Expiration Date
Leave a commentAugust 11, 2014 by mycountryisthewholeworld
I think one of the most tragic habits we carry as people is to carry expectations of infinity for things. This is a finite planet. Things die. They sometimes get reborn. There is definitely a cycle, and a season, and this exists on various levels. But we as people invest ourselves into things believing they are to be permanent. We loathe change. That’s because when we experience the ripping apart of what change brings it can sometimes hurt. And so we learn to hate the change of things.
Examples of infinite beliefs are seen in many areas. We start a job with a company that we think will be our career and the company goes bankrupt and folds. Or we get fired. Or it just isn’t what we thought it would be. We are disappointed. We are shell shocked because we felt like this job was our “career” that we were going to retire from (and in some extreme cases people literally lose their retirement). The finite nature of this hurts, and it creates a shadow in our hearts. Probably the biggest experience of this comes in romance. We dwell on those that we had deep connections with who end up being “the one that got away”. We get bitter over relationships in general that ended. There is regret and guilt and shame that goes with these changes. We continue to loathe the change in a state of despair.
Failure is a cousin to this. When we throw ourselves into something and it doesn’t work we secretly blame ourselves. After all, we have all these other “failures” like the lost job, lost love, ect and we use that to prop up our self-loathing. It is crippling, and our bounce back sucks as an effect of this. We begin to question the nature of things and we internally retreat.
A lot of this is tied into our security. We identify with our love, our job, ect as who we are as a human. When the expiration date comes on certain life events we feel like we are to blame on some level for this transition. And even if we do play a role by not operating at our best, and even if we do play a role by making mistakes or being less evolved in certain situations, there is still a greater truth and it is this: that everything on planet Earth has an expiration date no matter what.
One of the greatest virtues in life you can cultivate is the gift of letting go. It is an art form my friends. And IMHO this comes with time and age. I am turning 35 and I am just learning how to do this. This is called ‘being good at good-byes” though not in a disparaging way. Not in a way that you beat yourself up. But in a way that you respect and understand that everything ends.

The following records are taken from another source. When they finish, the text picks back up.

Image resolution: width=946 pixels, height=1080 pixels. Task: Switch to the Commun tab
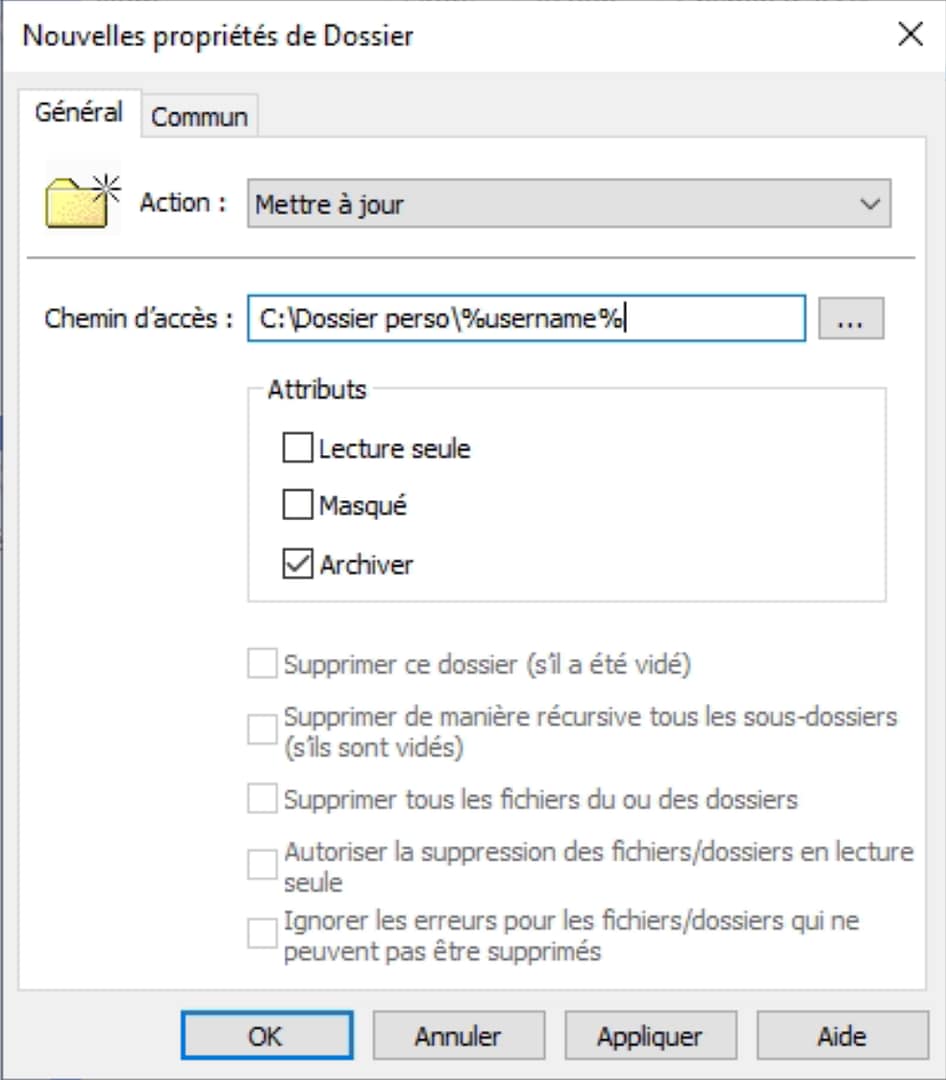(199, 116)
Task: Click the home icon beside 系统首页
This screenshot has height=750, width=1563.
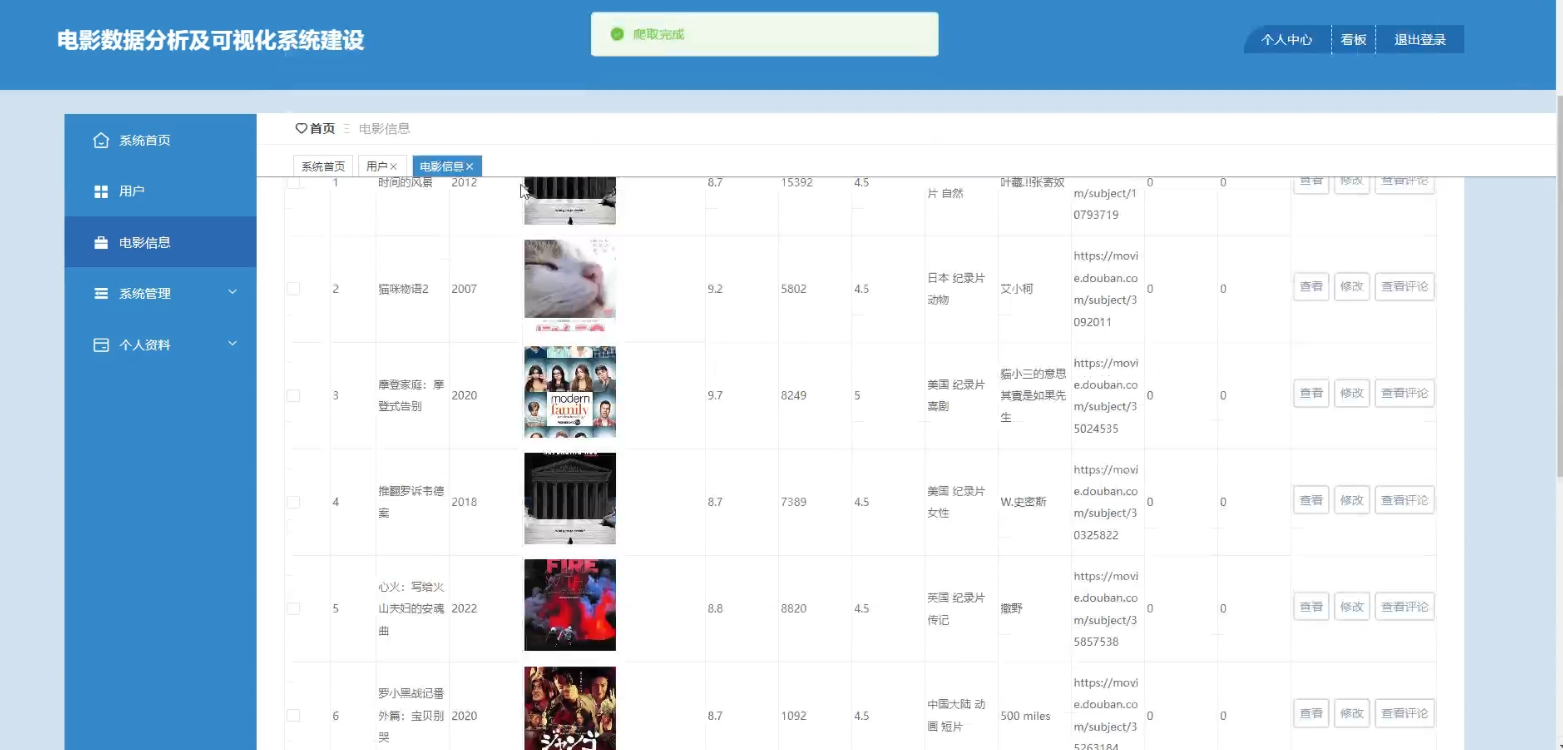Action: point(101,140)
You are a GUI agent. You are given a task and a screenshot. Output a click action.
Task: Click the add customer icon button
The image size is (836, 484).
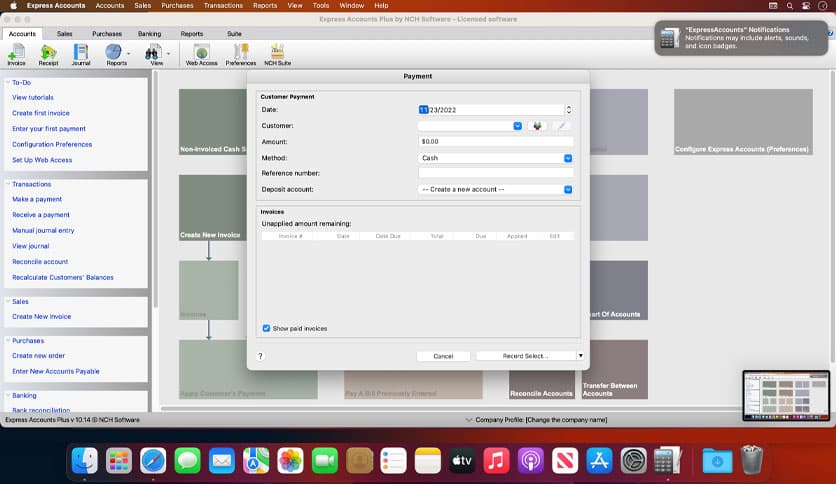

If you are able to take these endings with a heart of gratitude then you can stand up for yourself and your journey and this life. See, as you start to respect for example that prior marriage as only being made to last 7 years and not for your entire life then you no longer hold resentment or pain for its ending but gratitude for what you had in that time frame. Same thing with that lost career. Same thing with that lost friend. Or that lost church or school.
What emerges when you recognize that everything has an expiration date is a respect for life. Your heart opens more. You begin to respect each of the puzzle pieces in your life’s story as being a necessary part of a whole. You begin to stand up for yourself in this emerging puzzle rather than holding guilt, shame and regret for each puzzle piece dropping into your life that you ironically need to complete the journey. You start to surf the waves of the fluid changing nature of our watery blue planet rather than fighting them and drowning.
The best part of this change is that by embracing change you change. You allow more. And as you trust you don’t fight and things that are good and lovely and magical are allowed to come along. And for the times when they disappear or don’t happen just yet you still are able to move forward in a place of trust that they will come. For you will understand that everything ultimately ends and that’s okay because you will always carry on and you will look back and be grateful for those painful things for what they are rather than existing in a constant state of hurt over their inevitable end. You will be able to appreciate each new day for what it gives you in regards to another chance at a new beginning. You will have found you buried under all that uncertainty and mistrust that carries over into each new day.
I don’t believe that understanding the concept of expiration date will make painful things less painful. This isn’t a magic pill solution to the realities of life. Those dragons will still be sleeping in your soul and if you try and wake them they will still breathe fire. But what I am saying here is that you can being to carry yourself differently. You can being to respect the expiration date, finite nature of this experience you are living. In doing so you free yourself to take more risks and be more open. And in doing so you can give yourself a break and hold steady on staying focused on what those experiences gave you rather than focusing on the act of their ending (failing). You can be positioned for what’s next. For what’s next can turn out to be cooler than you ever thought possible. Turn your gaze upon the stars rather than upon the darkness surrounding them. For we would never understand what light is if we didn’t have darkness for it to pierce through.